Jess Butcher co-founded Blipper in 2011 with a vision to bridge the physical and digital worlds through computer vision technology. Rather than creating another augmented reality tool that simply overlayed content on camera feeds, Blipper focused on the core technology of image recognition—the ability to identify anything in the physical world through a smartphone camera and instantly translate that into meaningful digital experiences. The insight was powerful: users didn't need floating digital objects; they needed relevant information, whether that was a game, an audio guide, a product link, or an interactive experience.

Building the First Version

Blipper spent its early years proving the concept through partnerships with major brands. By demonstrating how a Pepsi bottle could become interactive during the World Cup or how a cereal box could host a game, the team showed that brands would pay premium prices to amplify their existing marketing assets. The company acquired Layer, a competitor and market leader in the AR space, three years into operations—primarily a talent acquisition that brought together the top engineering minds in Europe and consolidated their cumulative user data.

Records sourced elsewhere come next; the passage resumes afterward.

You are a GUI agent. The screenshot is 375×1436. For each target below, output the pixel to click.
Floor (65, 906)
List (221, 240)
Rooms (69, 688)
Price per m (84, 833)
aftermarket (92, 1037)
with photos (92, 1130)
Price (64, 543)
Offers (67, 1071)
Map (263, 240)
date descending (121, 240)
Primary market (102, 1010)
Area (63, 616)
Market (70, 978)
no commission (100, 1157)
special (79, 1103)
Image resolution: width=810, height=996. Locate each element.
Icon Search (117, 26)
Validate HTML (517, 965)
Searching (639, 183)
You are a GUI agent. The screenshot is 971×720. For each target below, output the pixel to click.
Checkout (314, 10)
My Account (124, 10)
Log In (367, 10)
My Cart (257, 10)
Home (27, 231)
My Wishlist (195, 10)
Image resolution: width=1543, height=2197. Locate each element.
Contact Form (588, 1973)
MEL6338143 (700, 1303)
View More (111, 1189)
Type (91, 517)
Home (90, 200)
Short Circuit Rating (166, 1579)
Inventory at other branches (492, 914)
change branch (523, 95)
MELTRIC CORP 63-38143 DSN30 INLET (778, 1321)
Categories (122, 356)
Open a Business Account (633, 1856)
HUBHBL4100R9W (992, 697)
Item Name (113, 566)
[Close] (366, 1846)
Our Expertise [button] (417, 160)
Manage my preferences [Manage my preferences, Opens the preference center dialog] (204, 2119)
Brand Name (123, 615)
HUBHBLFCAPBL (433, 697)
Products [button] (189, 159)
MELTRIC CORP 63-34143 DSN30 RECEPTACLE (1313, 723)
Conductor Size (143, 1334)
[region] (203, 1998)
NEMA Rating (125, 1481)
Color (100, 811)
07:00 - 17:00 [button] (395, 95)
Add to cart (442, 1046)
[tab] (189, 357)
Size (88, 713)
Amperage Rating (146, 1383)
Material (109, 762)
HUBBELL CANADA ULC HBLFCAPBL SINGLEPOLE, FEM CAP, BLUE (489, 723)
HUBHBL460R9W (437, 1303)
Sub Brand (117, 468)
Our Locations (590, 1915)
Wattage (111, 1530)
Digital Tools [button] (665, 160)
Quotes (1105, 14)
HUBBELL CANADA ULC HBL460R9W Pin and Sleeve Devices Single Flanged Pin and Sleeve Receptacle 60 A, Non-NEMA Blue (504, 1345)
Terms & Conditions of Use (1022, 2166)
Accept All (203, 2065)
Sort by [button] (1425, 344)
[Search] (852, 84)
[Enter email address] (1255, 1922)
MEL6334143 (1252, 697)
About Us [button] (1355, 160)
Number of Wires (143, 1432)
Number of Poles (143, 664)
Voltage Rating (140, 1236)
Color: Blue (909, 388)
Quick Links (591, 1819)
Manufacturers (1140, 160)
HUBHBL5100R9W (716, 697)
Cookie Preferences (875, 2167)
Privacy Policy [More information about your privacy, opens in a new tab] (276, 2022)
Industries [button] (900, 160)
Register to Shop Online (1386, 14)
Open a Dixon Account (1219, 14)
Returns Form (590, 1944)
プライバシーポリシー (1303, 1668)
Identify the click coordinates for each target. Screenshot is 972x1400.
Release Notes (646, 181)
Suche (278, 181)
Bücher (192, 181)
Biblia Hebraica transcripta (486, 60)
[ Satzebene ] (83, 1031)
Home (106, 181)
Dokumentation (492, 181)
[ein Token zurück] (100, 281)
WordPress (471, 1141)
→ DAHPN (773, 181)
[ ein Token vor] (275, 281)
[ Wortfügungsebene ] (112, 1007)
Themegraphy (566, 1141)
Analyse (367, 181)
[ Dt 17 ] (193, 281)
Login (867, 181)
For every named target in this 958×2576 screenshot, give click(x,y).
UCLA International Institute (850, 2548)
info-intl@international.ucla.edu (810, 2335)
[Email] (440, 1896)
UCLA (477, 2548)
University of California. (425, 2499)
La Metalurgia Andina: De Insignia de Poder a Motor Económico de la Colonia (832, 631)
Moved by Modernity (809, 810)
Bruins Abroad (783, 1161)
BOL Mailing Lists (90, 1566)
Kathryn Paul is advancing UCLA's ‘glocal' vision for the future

Finding the First Customers

Blipper's go-to-market strategy was entirely B2B focused on Fortune 500 brands and advertisers. Rather than marketing directly to consumers, the company positioned itself as a technology partner to brands that wanted to make their physical products interactive. Clients like Pepsi, Coke, Lucky Charms, and Nestlé drove user adoption by directing consumers to download Blipper to unlock their branded experiences. The model was self-reinforcing: partners marketed Blipper to their own audiences, building the user base to 60 million downloads without direct consumer marketing.

What Worked (and What Didn't)

The direct enterprise sales model proved highly effective. Starting with five-figure campaign deals, Blipper evolved into closing seven-figure retained relationships with major global brands across their entire product portfolios. By March 2016, the company was working with over 500 different brands and asset owners, including art galleries, schools, educational publishers, travel companies, and B2B service providers. The average deal size had grown to "middling six figures" annually, with pricing based on technical and creative design time plus performance fees tied to user interactions. The company invested the $100 million Series D funding into top engineering talent to accelerate the transition from brand-specific AR experiences to a broader visual search platform that could recognize and provide information about any object in the real world—essentially turning the entire physical world into an interactive, searchable medium.